**Quoted passage:**
──────

A novel 1,2,4-triazole derivative inhibits epithelial-mesenchymal transition in metastatic colorectal cancer via β-catenin suppression.

1,2,4-Triazole derivatives have emerged as a significant class of compounds with diverse biological activities, notably their anticancer properties. This therapeutic utility lies in their molecular flexibility and their capacity to interact with key enzymes implicated in oncogenesis. However, their role in inhibiting tumor cell metastasis is not fully investigated. Hence, we assessed the ability of a series of 5-heptadecyl-4H-1,2,4-triazole incorporated N-substituted indoles, which we previously developed, to suppress the migration of metastatic colorectal cancer. To achieve that, we analyzed the mechanism underlying the antitumor effect of compound 10d, which demonstrated the highest antitumor activity among the synthesized 1,2,4-triazole/indole hybrids. Furthermore, we investigated the potential of compound 10d to inhibit epithelial-mesenchymal transition (EMT) in colorectal cancer cells. Our findings showed that compound 10d exerts its antitumor action by inducing both apoptosis and cell cycle arrest at S-phase. Moreover, 10d inhibited the migration and invasion of colorectal cancer cells in vitro, in addition to EMT inhibition. This inhibition was attributed to its capacity to suppress the transcription of β-catenin and vimentin, which are key markers of EMT. Additionally, 10d significantly inhibited β-catenin at the protein level. Collectively, our findings highlight the promising potential of 10d as a novel therapeutic agent for reducing cell migration and invasion, thereby inhibiting colorectal cancer metastasis. Molecular docking study supported the results for compound 10d. Where 10d showed strong binding affinity to a human β-catenin complex (PDB ID: 2GL7) (-6.5 kcal/mol) via hydrogen bonds and hydrophobic interactions, along with specific drug-likeness properties, including favorable oral absorption, moderate solubility, and a safer toxicity profile, despite some metabolic limitations.

──────

**Data for analysis:**
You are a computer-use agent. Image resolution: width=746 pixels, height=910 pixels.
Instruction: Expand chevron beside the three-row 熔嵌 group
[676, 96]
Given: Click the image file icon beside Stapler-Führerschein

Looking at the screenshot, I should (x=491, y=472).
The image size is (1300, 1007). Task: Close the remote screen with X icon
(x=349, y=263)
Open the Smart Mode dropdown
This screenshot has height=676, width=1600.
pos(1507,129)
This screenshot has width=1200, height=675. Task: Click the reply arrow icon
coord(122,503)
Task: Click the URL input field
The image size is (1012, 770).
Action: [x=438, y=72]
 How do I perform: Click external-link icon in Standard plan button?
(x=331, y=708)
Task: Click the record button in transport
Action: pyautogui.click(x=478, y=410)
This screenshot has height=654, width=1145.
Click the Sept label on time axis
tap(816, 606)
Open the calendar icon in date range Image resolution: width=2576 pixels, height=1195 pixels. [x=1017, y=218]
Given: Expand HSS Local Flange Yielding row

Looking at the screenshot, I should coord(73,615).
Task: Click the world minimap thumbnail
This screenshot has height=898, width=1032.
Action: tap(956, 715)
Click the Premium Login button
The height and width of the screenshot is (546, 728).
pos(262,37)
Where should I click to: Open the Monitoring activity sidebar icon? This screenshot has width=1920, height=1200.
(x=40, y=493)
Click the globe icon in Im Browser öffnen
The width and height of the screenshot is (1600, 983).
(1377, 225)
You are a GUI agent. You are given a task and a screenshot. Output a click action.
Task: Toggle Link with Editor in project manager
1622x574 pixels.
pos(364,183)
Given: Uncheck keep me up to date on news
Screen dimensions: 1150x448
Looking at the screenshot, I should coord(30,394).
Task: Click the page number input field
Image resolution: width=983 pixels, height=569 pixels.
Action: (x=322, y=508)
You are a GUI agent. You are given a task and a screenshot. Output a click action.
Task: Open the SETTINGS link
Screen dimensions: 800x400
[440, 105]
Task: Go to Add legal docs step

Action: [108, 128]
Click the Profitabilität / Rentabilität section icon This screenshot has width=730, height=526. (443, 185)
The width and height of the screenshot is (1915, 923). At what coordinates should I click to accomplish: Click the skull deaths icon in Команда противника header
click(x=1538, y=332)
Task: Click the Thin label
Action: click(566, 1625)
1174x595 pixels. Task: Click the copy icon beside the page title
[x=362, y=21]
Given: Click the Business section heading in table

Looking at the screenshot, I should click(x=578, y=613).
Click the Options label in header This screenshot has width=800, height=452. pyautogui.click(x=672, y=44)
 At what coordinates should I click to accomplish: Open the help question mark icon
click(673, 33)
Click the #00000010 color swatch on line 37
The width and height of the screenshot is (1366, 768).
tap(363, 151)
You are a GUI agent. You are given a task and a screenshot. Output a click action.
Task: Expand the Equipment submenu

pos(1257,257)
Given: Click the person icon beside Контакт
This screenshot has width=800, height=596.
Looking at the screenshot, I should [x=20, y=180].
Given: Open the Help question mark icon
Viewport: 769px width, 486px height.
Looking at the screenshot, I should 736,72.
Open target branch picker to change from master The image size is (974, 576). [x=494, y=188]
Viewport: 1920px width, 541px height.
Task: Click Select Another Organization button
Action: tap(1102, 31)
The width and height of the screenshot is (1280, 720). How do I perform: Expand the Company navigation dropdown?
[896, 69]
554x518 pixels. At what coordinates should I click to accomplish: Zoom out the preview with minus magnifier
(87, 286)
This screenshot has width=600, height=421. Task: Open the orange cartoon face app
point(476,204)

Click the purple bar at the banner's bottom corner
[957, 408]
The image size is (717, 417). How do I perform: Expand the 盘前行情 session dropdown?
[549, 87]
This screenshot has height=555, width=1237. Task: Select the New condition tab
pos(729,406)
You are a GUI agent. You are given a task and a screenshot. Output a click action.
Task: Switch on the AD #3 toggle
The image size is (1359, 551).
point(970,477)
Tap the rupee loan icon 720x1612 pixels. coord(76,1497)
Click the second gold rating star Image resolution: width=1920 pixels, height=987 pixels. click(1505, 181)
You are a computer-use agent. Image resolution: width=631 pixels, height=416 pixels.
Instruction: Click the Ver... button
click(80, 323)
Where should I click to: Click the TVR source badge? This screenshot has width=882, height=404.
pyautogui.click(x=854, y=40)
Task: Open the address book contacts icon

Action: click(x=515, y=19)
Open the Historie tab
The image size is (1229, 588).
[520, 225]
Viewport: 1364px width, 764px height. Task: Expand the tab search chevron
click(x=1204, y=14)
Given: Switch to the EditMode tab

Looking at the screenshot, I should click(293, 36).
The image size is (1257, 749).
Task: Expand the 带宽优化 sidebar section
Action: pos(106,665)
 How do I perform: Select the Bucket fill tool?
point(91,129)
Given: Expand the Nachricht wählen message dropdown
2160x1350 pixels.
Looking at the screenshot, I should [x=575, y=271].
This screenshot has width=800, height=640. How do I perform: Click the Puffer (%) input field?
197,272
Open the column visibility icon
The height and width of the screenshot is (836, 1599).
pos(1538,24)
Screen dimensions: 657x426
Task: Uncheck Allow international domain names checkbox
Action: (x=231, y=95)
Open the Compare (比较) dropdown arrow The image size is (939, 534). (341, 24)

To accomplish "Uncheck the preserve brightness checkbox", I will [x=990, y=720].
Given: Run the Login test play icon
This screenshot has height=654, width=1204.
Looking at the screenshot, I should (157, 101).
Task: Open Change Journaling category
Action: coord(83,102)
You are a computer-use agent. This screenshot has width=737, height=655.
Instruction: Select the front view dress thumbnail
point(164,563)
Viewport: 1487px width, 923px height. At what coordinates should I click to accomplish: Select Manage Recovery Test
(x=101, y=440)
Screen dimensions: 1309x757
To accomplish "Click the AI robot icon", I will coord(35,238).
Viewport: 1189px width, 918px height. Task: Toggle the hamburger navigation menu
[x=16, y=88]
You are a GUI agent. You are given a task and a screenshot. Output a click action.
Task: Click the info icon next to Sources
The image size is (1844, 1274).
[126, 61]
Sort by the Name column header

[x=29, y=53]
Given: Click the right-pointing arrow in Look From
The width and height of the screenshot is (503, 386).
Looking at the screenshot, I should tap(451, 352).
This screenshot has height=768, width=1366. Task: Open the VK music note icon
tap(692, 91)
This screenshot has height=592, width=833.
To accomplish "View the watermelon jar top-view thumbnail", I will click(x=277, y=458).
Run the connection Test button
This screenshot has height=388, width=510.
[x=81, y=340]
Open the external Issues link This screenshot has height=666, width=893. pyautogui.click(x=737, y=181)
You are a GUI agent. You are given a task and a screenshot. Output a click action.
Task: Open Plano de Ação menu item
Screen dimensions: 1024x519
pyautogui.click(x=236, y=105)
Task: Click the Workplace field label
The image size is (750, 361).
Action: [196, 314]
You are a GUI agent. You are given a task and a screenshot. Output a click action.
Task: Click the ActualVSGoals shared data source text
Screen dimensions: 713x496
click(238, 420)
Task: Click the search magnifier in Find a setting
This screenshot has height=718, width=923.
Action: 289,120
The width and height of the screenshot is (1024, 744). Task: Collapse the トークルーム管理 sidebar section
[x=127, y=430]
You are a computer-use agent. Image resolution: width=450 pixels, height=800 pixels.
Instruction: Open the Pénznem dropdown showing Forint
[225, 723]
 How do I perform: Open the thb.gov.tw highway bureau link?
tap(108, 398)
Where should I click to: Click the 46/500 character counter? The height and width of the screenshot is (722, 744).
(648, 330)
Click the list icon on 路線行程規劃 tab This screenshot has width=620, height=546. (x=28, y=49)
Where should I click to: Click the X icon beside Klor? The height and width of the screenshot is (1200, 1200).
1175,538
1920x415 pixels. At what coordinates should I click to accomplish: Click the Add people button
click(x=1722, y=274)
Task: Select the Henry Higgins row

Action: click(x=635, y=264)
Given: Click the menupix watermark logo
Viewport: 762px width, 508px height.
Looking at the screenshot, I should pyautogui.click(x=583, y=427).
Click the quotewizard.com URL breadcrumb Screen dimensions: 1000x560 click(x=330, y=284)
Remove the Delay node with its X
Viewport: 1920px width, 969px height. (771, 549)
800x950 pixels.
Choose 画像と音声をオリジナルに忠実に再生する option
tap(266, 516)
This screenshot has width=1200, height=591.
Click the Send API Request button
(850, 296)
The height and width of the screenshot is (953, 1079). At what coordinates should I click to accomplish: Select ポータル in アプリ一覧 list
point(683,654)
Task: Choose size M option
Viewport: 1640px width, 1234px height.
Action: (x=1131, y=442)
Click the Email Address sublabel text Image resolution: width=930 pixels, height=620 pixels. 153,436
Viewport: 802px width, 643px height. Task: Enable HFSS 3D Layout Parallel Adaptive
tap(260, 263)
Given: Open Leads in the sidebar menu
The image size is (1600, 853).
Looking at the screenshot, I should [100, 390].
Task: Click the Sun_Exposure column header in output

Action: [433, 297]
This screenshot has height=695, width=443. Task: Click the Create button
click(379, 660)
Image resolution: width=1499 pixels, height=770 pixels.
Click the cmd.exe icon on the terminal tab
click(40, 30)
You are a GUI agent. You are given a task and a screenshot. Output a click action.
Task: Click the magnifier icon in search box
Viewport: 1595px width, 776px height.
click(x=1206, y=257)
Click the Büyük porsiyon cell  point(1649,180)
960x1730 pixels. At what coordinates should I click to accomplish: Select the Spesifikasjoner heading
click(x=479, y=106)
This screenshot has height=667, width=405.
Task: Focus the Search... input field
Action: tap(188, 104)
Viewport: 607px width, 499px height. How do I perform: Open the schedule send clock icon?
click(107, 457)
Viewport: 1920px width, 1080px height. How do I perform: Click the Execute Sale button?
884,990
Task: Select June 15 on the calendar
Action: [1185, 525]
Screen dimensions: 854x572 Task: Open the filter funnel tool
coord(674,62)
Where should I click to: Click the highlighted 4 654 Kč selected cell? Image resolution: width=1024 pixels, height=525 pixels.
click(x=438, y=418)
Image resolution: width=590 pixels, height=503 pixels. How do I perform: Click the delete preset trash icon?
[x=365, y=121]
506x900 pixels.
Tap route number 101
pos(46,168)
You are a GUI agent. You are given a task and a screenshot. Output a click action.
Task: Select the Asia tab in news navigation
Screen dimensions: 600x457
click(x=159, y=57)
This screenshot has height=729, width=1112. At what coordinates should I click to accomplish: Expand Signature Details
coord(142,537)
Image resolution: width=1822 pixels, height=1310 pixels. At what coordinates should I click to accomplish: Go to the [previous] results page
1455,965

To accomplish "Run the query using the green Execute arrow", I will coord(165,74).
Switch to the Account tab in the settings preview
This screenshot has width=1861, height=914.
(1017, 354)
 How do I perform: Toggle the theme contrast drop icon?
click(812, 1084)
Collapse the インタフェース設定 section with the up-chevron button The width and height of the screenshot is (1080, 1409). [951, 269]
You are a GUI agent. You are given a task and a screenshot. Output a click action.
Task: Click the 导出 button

──────

**Assignment:**
According to the abstract on the triazole compound, why was compound 10d the one whose antitumor mechanism the researchers analyzed? Answer in one to three sentences. The material comes from a separate source and is unrelated to the text.

**Answer section:**
Compound 10d was chosen because it showed the highest antitumor activity among the synthesized 1,2,4-triazole/indole hybrids.